Another key step is the removal of a wedge of orbicularis muscle. This provides space to move the full thickness of the mouth corner into its new lateral position. Without muscle removal only the overlying vermilion is moved and the muscle will push back increasing the potential form relapse.

Closure is from deep to the surface is multiple layers with small resorbable sutures. The only postoperative restriction, which will be obvious, is to limit extreme mouth opening for a few weeks after the surgery.

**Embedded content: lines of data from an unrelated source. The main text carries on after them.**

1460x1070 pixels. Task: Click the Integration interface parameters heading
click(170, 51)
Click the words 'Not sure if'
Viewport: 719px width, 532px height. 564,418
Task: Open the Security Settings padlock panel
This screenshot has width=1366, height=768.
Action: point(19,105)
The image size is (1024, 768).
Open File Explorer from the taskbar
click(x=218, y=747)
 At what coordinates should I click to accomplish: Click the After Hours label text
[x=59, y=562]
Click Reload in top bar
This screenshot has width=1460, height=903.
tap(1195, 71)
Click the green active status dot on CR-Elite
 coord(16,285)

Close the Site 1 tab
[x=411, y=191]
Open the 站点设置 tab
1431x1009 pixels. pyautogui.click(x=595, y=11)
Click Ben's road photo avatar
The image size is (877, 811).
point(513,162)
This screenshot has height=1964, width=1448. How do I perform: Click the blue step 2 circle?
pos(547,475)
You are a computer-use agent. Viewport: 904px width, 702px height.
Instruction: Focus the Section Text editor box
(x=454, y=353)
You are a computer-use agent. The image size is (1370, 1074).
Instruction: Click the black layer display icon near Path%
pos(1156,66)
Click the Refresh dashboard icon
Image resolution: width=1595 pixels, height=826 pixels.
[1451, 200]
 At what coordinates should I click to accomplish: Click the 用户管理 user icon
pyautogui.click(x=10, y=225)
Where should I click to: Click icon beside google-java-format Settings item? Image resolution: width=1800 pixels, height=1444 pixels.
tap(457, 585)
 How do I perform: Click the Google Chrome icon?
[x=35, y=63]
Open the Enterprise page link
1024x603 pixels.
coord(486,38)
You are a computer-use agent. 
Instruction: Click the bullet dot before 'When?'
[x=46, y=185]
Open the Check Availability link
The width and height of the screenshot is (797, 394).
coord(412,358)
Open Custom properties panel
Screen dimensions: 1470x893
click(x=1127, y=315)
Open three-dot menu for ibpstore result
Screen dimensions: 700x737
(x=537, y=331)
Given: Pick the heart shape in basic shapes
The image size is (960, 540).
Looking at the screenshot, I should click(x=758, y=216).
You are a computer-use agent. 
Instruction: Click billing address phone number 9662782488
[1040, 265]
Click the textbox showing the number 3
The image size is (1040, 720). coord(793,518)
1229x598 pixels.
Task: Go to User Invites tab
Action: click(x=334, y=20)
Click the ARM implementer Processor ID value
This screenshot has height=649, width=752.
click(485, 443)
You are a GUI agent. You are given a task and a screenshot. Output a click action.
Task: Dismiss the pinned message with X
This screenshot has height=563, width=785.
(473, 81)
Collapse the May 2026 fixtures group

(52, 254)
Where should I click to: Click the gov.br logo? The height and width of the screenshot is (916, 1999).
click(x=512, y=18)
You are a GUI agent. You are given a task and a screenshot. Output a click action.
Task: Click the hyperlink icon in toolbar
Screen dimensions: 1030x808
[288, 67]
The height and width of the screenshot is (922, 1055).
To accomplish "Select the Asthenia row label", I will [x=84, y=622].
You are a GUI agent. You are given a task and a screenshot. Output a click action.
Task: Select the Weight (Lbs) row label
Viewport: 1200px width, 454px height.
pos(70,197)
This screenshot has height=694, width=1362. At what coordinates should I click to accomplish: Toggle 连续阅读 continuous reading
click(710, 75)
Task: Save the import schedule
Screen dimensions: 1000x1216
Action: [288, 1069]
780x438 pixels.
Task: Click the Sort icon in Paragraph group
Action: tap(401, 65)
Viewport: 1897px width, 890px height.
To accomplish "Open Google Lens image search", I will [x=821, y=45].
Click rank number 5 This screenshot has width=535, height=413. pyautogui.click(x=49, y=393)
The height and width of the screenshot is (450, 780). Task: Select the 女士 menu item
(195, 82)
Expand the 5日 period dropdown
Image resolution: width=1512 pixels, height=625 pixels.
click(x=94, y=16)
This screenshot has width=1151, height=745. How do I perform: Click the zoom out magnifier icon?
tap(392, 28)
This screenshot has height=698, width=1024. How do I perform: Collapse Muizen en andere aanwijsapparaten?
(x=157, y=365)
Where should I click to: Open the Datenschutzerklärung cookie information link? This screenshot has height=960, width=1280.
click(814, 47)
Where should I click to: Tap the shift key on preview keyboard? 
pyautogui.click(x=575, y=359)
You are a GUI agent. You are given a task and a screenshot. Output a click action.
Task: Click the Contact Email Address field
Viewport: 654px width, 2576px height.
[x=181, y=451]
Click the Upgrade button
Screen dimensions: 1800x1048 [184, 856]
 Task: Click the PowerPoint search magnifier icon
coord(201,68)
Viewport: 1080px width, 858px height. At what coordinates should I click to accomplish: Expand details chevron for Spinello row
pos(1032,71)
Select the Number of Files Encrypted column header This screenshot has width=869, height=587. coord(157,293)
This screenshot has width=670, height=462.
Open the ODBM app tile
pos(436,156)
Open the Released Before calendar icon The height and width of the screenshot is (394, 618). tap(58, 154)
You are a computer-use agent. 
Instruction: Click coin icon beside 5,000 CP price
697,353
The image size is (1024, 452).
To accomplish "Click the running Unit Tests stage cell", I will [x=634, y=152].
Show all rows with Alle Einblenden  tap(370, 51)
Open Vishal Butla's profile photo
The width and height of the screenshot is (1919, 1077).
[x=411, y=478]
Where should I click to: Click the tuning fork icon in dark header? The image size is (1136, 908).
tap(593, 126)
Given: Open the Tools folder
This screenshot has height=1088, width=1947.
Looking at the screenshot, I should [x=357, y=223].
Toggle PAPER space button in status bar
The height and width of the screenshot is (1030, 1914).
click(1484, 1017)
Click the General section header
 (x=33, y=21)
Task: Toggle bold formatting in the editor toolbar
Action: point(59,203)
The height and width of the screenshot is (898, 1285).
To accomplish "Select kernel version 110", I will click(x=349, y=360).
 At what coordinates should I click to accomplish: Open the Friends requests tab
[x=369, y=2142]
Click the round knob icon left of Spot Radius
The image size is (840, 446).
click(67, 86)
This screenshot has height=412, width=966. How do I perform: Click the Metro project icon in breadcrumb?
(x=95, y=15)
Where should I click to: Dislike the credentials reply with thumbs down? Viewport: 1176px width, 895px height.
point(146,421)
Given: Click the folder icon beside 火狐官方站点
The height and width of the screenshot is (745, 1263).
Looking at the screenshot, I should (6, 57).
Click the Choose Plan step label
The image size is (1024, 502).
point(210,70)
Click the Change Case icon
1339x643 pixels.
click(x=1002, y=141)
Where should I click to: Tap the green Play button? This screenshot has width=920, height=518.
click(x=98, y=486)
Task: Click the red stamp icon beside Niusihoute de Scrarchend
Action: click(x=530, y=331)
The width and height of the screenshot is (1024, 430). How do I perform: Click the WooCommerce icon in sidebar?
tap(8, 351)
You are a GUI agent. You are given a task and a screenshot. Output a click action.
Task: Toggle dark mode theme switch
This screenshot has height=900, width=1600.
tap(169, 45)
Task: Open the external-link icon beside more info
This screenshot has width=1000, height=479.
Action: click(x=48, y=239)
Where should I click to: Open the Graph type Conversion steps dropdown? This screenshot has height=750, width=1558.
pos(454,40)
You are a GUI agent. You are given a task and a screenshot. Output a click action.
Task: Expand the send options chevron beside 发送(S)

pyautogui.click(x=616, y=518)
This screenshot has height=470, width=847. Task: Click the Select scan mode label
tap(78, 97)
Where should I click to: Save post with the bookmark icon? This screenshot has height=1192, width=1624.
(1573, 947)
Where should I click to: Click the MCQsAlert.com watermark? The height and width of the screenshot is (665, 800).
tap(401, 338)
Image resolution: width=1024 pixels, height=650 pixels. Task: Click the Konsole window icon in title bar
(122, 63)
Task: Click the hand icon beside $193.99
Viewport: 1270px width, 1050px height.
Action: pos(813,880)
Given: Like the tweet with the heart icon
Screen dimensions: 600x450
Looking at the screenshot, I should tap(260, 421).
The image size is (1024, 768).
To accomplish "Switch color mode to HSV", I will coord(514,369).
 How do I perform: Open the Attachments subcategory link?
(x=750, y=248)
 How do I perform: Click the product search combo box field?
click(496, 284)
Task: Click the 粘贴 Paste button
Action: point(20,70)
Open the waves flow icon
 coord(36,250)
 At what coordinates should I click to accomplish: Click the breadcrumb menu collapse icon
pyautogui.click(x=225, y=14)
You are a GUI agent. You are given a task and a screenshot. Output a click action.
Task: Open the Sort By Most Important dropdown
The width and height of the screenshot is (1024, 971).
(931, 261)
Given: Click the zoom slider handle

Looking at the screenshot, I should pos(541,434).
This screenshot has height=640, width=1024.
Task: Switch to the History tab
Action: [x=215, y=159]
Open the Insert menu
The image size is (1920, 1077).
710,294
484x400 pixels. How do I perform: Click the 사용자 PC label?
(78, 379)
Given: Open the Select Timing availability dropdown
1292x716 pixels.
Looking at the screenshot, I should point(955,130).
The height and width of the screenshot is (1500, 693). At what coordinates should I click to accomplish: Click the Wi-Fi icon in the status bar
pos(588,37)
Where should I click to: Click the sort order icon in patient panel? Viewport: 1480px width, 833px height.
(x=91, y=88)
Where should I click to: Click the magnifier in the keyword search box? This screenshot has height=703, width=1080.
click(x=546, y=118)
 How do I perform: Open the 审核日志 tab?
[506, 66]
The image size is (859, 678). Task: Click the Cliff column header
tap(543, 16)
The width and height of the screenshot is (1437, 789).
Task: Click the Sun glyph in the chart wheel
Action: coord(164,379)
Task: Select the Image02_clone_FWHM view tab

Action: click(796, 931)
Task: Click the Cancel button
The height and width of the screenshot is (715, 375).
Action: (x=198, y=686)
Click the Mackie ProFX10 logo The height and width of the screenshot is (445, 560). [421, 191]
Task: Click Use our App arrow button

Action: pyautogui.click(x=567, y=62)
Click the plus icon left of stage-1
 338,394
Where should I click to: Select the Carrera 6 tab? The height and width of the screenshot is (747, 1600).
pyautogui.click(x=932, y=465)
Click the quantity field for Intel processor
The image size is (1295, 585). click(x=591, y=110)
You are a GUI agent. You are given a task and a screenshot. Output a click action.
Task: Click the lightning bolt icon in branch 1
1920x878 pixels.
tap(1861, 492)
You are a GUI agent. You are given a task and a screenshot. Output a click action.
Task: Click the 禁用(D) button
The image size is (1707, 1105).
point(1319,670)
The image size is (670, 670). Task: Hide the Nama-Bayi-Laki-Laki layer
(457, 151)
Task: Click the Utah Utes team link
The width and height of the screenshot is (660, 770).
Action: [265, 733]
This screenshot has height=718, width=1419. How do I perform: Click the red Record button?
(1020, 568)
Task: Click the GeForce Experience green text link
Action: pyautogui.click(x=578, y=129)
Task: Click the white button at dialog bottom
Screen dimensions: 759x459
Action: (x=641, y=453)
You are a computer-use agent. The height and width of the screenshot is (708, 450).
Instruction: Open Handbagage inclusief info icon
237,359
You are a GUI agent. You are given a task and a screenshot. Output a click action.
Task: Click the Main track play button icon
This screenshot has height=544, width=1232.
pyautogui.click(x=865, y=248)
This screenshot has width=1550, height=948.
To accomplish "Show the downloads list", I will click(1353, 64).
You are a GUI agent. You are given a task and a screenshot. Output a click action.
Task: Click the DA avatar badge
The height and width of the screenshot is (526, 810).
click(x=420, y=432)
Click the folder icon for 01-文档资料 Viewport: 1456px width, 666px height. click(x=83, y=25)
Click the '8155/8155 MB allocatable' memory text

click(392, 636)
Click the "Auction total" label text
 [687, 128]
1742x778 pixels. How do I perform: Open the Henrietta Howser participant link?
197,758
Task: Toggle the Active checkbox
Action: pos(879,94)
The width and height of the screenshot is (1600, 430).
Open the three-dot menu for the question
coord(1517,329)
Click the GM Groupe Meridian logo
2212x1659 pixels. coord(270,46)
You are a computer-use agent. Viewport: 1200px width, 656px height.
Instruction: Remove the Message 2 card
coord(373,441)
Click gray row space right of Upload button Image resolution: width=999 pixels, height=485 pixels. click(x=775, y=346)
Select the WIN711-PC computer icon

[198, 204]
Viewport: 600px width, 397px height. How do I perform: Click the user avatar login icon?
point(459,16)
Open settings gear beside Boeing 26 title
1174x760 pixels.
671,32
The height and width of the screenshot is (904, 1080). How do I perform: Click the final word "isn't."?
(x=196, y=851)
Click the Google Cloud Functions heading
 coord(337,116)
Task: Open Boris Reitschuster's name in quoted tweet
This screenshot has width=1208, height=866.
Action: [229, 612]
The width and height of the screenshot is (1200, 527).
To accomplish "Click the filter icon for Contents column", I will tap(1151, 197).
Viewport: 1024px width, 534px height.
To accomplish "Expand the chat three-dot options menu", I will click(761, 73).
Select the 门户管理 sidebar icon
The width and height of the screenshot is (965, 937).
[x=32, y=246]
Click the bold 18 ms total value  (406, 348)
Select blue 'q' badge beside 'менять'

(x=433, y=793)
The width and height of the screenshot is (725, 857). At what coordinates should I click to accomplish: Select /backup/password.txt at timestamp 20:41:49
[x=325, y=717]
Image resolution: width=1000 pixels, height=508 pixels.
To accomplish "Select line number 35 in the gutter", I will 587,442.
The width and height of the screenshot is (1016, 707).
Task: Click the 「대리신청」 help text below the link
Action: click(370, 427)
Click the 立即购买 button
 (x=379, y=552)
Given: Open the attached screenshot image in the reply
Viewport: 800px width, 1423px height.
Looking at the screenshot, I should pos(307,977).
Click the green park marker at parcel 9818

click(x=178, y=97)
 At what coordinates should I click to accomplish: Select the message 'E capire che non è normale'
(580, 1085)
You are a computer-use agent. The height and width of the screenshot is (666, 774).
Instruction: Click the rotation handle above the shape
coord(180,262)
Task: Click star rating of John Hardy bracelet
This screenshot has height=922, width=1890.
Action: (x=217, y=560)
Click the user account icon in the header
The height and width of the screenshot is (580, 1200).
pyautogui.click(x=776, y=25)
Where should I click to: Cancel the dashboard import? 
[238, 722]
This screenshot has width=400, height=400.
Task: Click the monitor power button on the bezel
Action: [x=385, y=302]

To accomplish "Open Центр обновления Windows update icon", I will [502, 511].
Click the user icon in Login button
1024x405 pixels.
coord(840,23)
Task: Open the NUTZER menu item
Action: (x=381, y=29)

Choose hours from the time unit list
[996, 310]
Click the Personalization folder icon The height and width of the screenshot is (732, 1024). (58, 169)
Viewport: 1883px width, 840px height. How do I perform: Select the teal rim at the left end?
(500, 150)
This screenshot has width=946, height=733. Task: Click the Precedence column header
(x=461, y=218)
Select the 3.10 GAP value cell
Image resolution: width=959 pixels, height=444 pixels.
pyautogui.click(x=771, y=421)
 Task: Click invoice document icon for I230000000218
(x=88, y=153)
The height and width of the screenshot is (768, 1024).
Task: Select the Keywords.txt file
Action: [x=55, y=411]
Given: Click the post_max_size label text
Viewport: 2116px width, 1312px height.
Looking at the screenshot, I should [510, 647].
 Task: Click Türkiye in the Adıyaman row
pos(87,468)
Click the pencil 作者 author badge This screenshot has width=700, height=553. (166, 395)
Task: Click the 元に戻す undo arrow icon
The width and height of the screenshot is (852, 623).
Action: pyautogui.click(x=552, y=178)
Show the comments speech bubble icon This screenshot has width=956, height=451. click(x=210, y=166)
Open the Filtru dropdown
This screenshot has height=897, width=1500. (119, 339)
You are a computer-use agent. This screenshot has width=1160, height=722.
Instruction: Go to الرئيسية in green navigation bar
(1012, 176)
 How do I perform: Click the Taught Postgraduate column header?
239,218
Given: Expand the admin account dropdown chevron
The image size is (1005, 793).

Mouth widening employs skin excision with the use of a well established tissue rearrangement technique oif Y-V advancement. It is more common to use the reverse, a V-Y advancement, in tissue reconstruction of skin defects. But the principle is the same in terms of tissue relocation/lengthening. The question with mouth widening is never whether it is effective but how does the scar at the mouth corners turn out. The vermilion at the mouth corners is uniquely different than that along the rest of the upper and lower vermilion-cutaneous border. It is thinner and is exposed to postoperative stretch that is greater than the rest of the vermilion border. So the risk of adverse scar formation is very real and one should always anticipate that secondary scar revision may be needed…but hope that it is unnecessary.